**ASSIGNED TASK**
How many lines in the records below contain the word "agent"? Reply with that number only.

**Stored dataset items**
*** Begin section ***
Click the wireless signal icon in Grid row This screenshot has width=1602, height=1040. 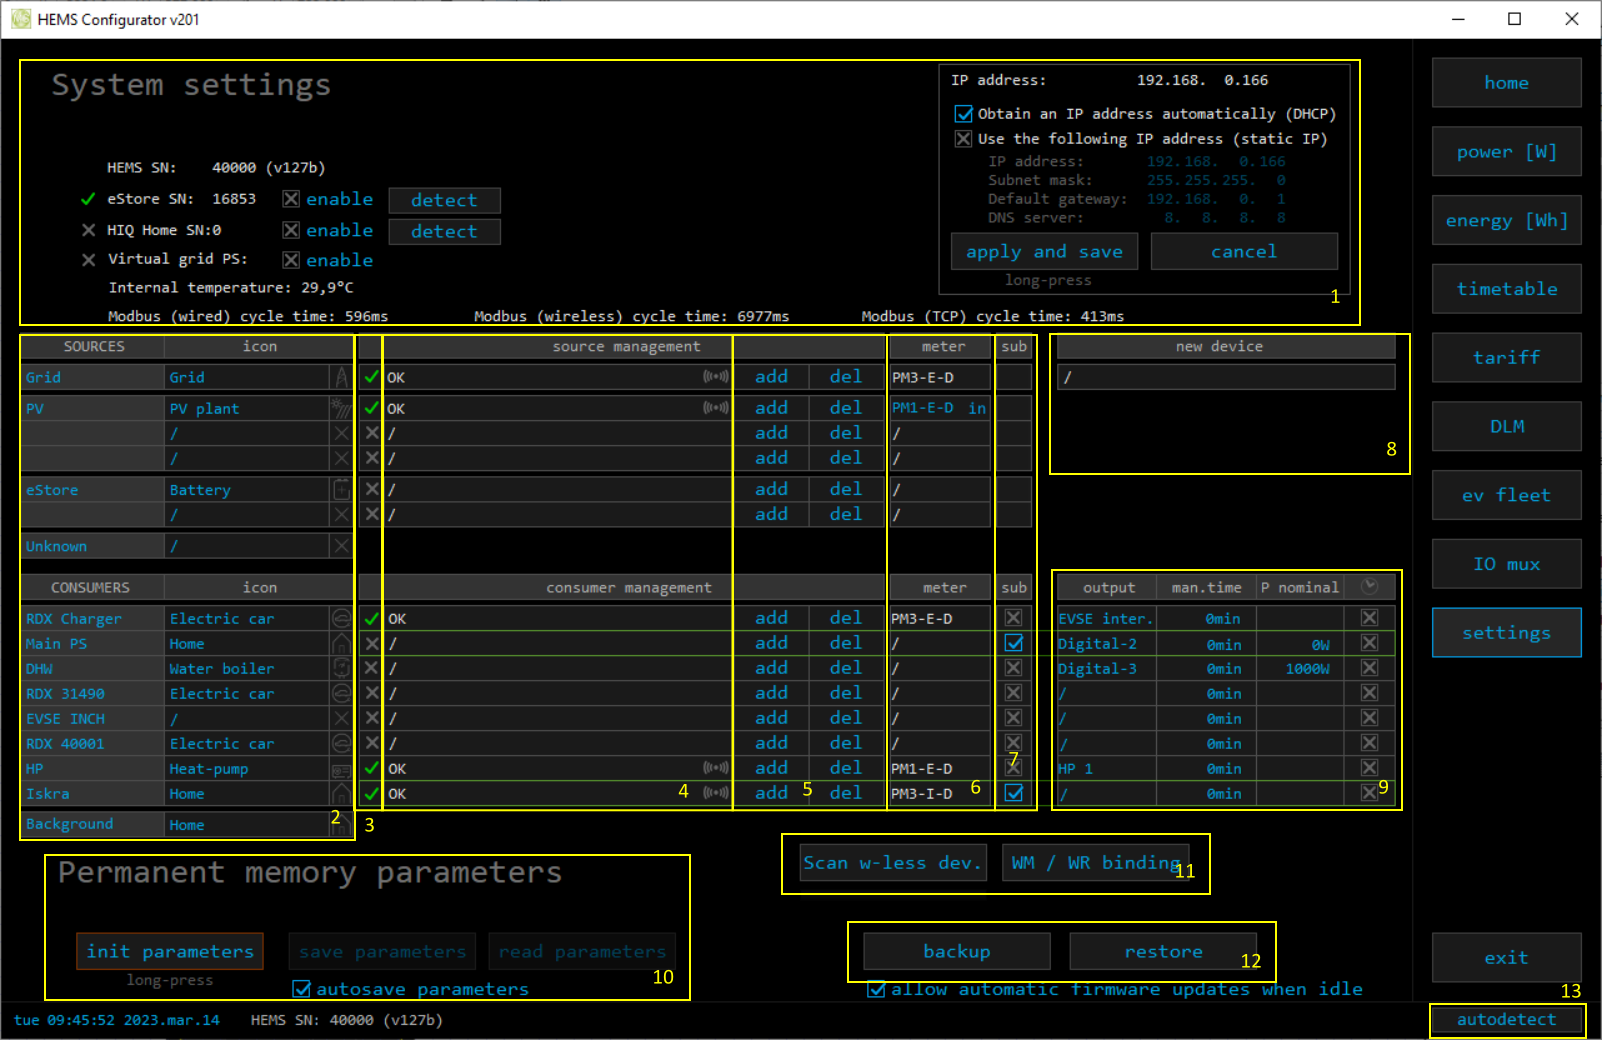coord(716,377)
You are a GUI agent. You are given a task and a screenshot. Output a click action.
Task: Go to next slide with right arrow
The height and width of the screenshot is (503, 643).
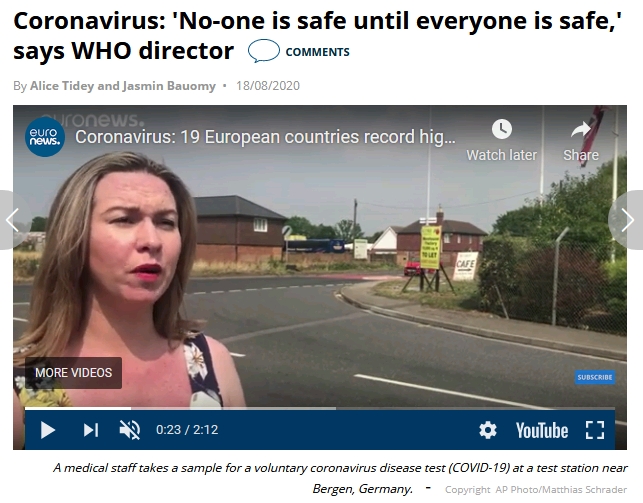(x=627, y=220)
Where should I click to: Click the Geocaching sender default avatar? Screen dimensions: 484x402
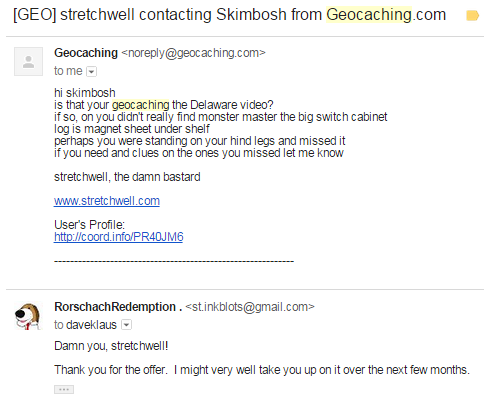pos(28,62)
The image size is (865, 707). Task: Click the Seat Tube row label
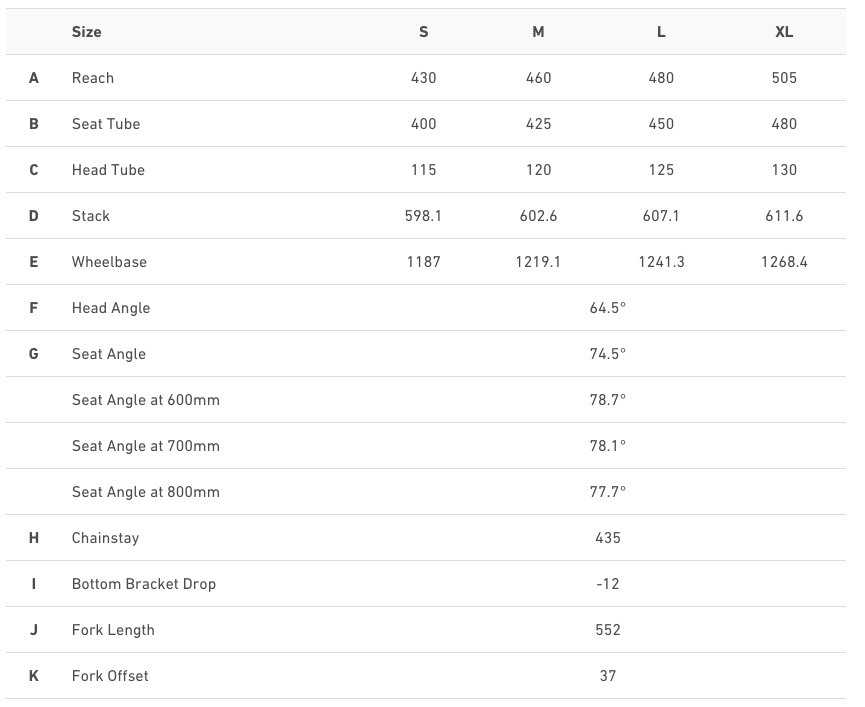[x=106, y=124]
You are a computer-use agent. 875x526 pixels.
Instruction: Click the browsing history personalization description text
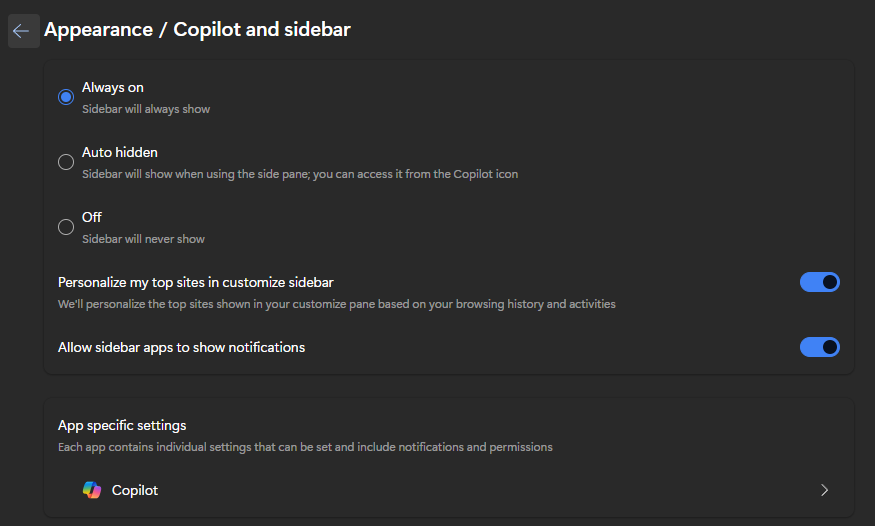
*** End section ***
**FINISHED EXERCISE**
2